Animal marin qui apparaît dans les récits bibliques, le Léviathan est un mythe ayant trait au combat entre le Créateur et le Chaos (personnifié par des forces marines). Sa forme n’est pas précisée, apparenté au dragon, au serpent et au crocodile du Nil qui abondait au pays des pharaons. Le feu peut sortir de sa bouche, la fumée de ses narines, son cœur est dur comme la pierre, il fait bouillir le fond de la mer, créé pour ne rien craindre, il n’a aucun maître.


Dans sa pièce, Lorraine de Sagazan utilise ce monstre comme métaphore pour parler de l’État, reprenant l’idée de Thomas Hobbes dans son œuvre majeure : Léviathan.


Nous assistons à 3 comparutions chronométrée. Dans le temps imparti de la pièce, Lorraine de Sagazan s’est donné le défi de nous faire douter de la fiabilité de la justice punitive en France. Repensons ensemble la peine et le châtiment.


Les infractions sont les suivantes : petite échappée à moto sans casque, vol de vêtement pour enfant d’une mère pour sa fille de 6 ans, et propos violent tenus à des policiers. Le verdict tombe, toujours le même, comme une grande ombre sur leur vie : la prison.

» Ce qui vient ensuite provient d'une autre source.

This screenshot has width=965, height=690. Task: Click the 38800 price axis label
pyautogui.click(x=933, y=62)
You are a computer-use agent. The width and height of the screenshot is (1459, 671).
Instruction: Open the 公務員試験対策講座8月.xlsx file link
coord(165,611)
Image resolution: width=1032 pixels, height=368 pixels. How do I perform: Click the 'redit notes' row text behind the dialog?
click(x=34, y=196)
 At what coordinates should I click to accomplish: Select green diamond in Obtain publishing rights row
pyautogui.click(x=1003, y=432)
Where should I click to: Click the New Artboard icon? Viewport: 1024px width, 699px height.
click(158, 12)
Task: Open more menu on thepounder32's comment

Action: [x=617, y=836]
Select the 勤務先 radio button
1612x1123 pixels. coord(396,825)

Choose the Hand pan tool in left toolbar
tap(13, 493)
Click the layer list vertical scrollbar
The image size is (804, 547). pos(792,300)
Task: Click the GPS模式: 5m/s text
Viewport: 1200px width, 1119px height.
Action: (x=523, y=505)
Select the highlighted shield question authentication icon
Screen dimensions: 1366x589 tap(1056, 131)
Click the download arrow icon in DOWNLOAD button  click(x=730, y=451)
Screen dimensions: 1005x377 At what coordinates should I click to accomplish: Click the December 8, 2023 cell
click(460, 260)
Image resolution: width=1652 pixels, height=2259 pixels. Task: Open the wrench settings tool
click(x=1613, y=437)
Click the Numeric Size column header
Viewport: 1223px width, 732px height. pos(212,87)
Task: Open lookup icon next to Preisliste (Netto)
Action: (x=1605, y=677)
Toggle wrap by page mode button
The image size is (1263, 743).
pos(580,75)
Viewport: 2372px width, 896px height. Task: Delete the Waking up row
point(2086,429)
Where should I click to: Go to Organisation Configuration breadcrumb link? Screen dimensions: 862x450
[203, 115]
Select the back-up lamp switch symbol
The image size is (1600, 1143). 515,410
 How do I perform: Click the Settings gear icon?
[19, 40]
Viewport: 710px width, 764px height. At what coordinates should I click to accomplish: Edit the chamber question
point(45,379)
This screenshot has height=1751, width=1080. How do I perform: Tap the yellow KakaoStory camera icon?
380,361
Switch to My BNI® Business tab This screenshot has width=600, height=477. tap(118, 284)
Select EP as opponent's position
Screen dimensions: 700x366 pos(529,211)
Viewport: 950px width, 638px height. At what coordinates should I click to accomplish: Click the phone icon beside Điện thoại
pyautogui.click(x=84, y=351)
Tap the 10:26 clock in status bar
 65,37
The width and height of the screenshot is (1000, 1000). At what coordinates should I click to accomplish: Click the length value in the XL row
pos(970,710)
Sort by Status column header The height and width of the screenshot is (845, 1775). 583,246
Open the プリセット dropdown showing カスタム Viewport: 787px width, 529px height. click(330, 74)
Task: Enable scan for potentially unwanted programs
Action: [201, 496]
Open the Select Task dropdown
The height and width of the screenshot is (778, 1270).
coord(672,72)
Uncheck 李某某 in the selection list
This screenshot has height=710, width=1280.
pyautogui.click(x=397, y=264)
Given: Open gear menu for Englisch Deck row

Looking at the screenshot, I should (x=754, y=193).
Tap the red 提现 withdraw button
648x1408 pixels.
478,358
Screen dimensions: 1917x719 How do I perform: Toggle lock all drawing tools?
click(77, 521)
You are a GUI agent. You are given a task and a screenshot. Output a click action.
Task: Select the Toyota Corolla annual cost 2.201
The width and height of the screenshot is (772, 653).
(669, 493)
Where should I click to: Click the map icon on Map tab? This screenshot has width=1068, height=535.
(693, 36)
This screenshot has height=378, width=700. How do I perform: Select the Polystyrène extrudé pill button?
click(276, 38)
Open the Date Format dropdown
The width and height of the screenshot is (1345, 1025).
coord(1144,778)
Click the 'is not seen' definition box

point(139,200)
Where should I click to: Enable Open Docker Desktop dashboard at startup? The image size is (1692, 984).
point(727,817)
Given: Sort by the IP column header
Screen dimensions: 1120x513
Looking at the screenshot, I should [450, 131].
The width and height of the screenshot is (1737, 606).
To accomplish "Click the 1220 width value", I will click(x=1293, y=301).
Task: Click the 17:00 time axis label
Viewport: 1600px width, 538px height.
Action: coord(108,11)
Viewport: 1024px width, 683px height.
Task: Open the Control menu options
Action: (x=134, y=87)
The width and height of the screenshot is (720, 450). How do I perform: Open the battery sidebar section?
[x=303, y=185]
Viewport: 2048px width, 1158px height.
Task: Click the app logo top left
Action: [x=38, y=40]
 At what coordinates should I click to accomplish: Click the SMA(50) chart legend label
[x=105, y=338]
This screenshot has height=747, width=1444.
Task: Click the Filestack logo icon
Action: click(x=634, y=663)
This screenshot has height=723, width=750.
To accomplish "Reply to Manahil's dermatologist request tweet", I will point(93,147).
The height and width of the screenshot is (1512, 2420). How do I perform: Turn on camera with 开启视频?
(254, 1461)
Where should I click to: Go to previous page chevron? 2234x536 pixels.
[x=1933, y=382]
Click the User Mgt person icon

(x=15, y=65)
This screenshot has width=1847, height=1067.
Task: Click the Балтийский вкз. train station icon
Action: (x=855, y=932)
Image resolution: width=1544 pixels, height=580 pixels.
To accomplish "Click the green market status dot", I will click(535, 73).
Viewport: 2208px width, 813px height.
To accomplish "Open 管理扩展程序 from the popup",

L’engorgement des tribunaux influence les choix en défaveur des accusés. Les personnes marginalisées sont surincarcérées. Pourtant les prisons françaises sont surpeuplées, jugées indignes par la Cour européenne des droits de l’homme. Or 70% des peines prononcées correspondent à des peines de prison ferme.
La notion de temps est au cœur du spectacle. On vole du temps au gens. Les barreaux définissent un espace où l’on n'a rien à faire. On attend Godot, qui semble ne jamais venir.


Le ton n’est pas monotone puisque les voix se surprennent à chanter et les corps à danser.


Un cheval clair passe. Un cheval sans intentions si ce n’est de gouter aux manuels de droits qui trainent trop longtemps sur la table. Du papier ou du foin, quelle différence ? Des articles de droits sont mâchouillés dans sa bouche, les lettres bavent dans sa salive. Il s’en va comme il est venu. Sans prévenir.


Puis pour la quatrième comparution, le silence appuie sur nous si fort que le public s’est agité dans la salle. Qu’est-ce que sont ces 16 minutes de jugement face aux longs mois de prison qu’elles entrainerons ? Une fin audacieuse qui conclut un spectacle que j’invite tout le monde à aller voir !

 

Infos et contexte : programmée fin novembre à Marseille au théâtre de La Criée, la pièce poursuit sa tournée avec une date à Martigues au théâtre des Salins le jeudi 2 avril. Il s'agit d'un texte inspiré de faits réels, écrit par Guillaume Poix et mis en scène par Lorraine de Sagazan.